What is expected –
Return every record below exactly as written.

──────

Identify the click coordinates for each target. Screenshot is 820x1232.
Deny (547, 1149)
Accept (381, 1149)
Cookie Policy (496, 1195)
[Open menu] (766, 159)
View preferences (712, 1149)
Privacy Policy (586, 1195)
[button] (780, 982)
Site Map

──────

Result below –
Identify the click coordinates for each target. Screenshot is 820x1232.
Deny (547, 1149)
Accept (381, 1149)
Cookie Policy (496, 1195)
[Open menu] (766, 159)
View preferences (712, 1149)
Privacy Policy (586, 1195)
[button] (780, 982)
Site Map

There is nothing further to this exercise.